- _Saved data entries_
*** Block opens ***
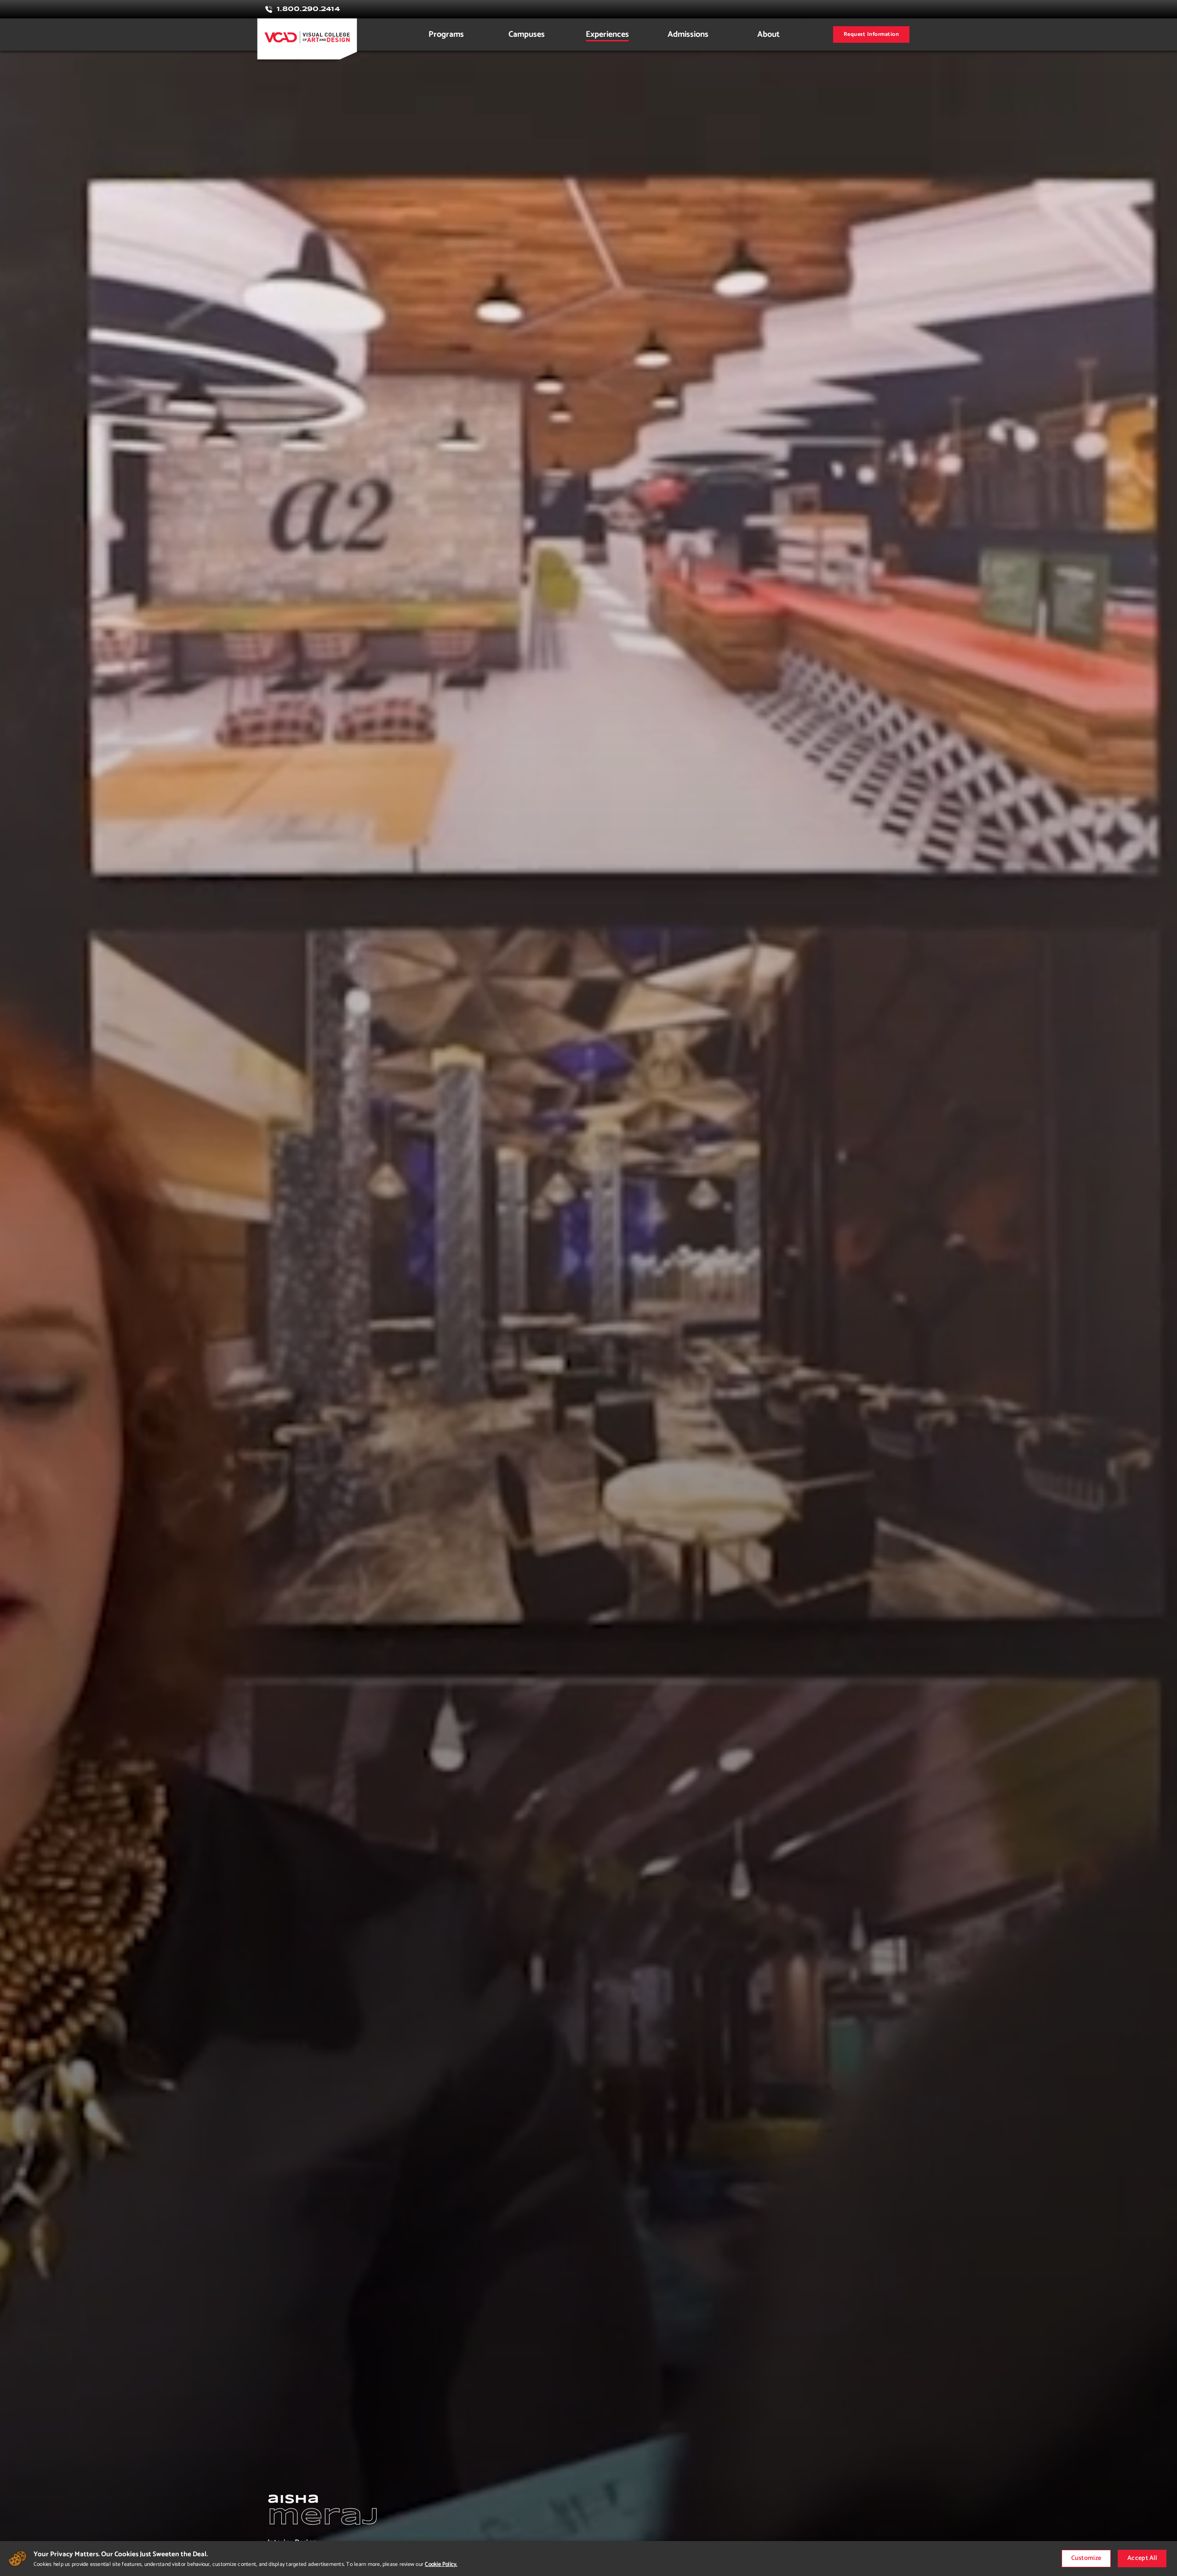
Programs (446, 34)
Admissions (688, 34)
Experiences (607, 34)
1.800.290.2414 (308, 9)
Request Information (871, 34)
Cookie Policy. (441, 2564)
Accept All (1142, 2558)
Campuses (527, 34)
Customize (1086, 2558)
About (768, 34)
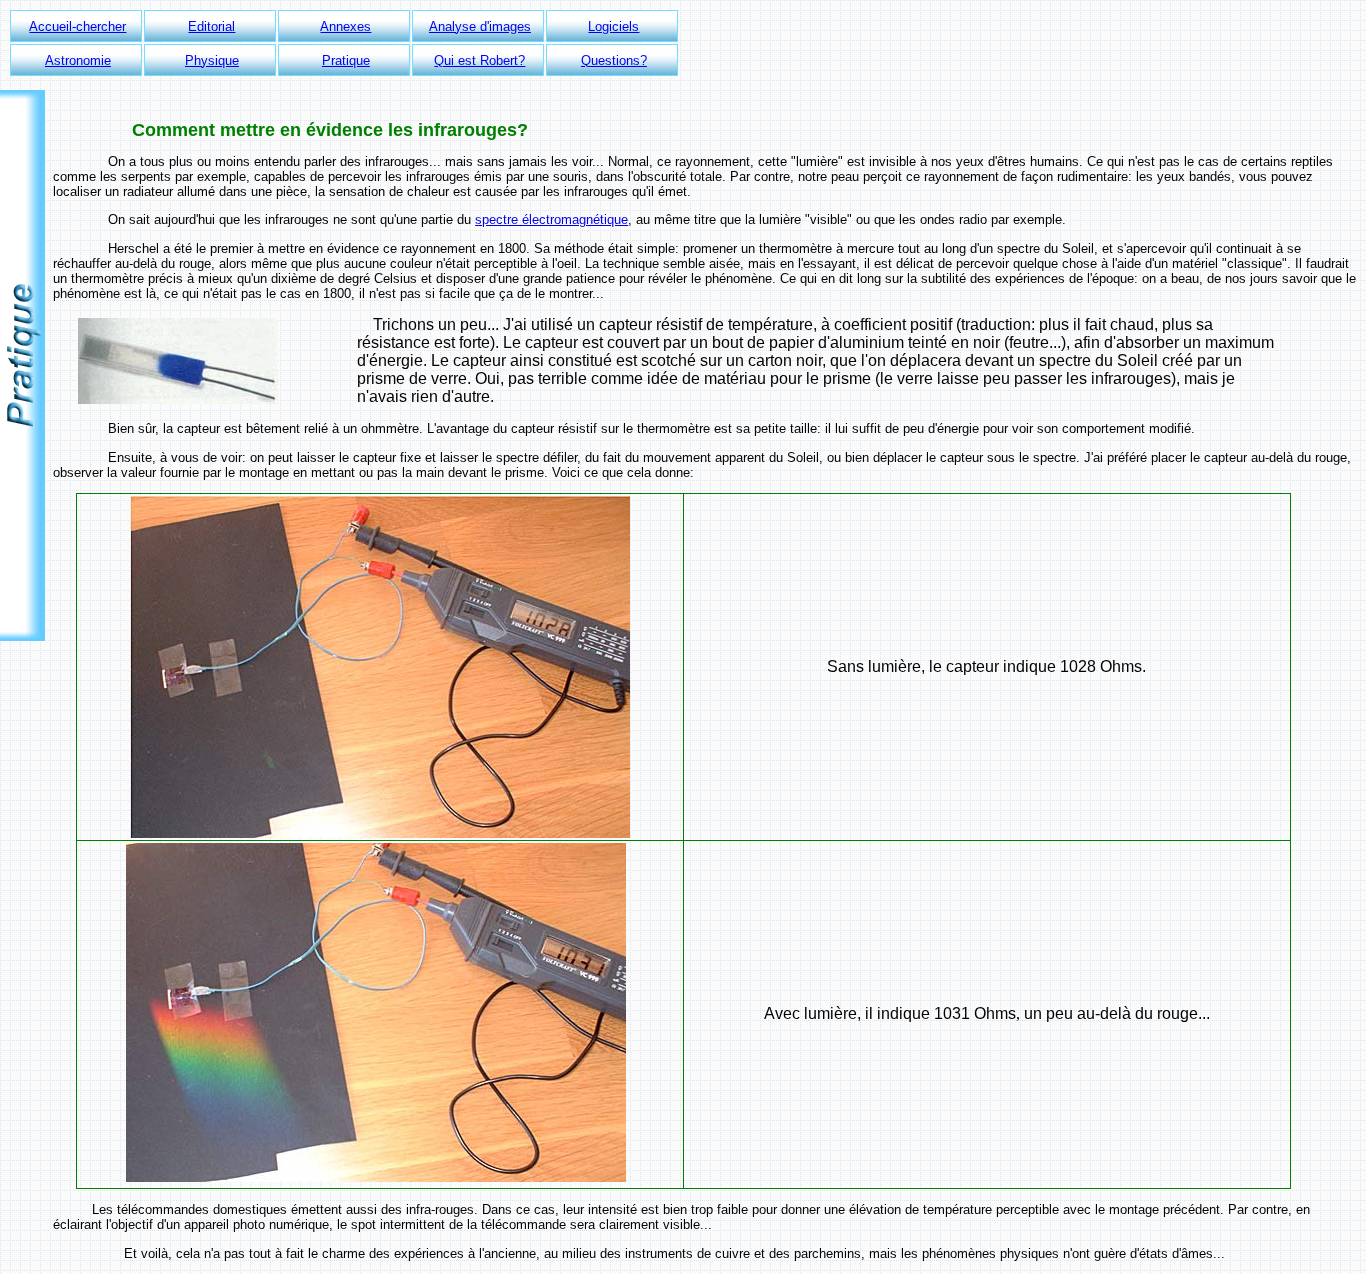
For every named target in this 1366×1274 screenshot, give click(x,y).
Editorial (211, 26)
*** Block closes ***
- _Work to complete_
Nothing but the lines from the one holding "Admissions (688, 34)" through the final line of the records above belongs in the answer, each retyped exactly; omit the pictures.

- _Answer to the problem_
Admissions (688, 34)
Experiences (607, 34)
1.800.290.2414 (308, 9)
Request Information (871, 34)
Cookie Policy. (441, 2564)
Accept All (1142, 2558)
Campuses (527, 34)
Customize (1086, 2558)
About (768, 34)
For every named target in this 1366×1274 screenshot, give click(x,y).
Editorial (211, 26)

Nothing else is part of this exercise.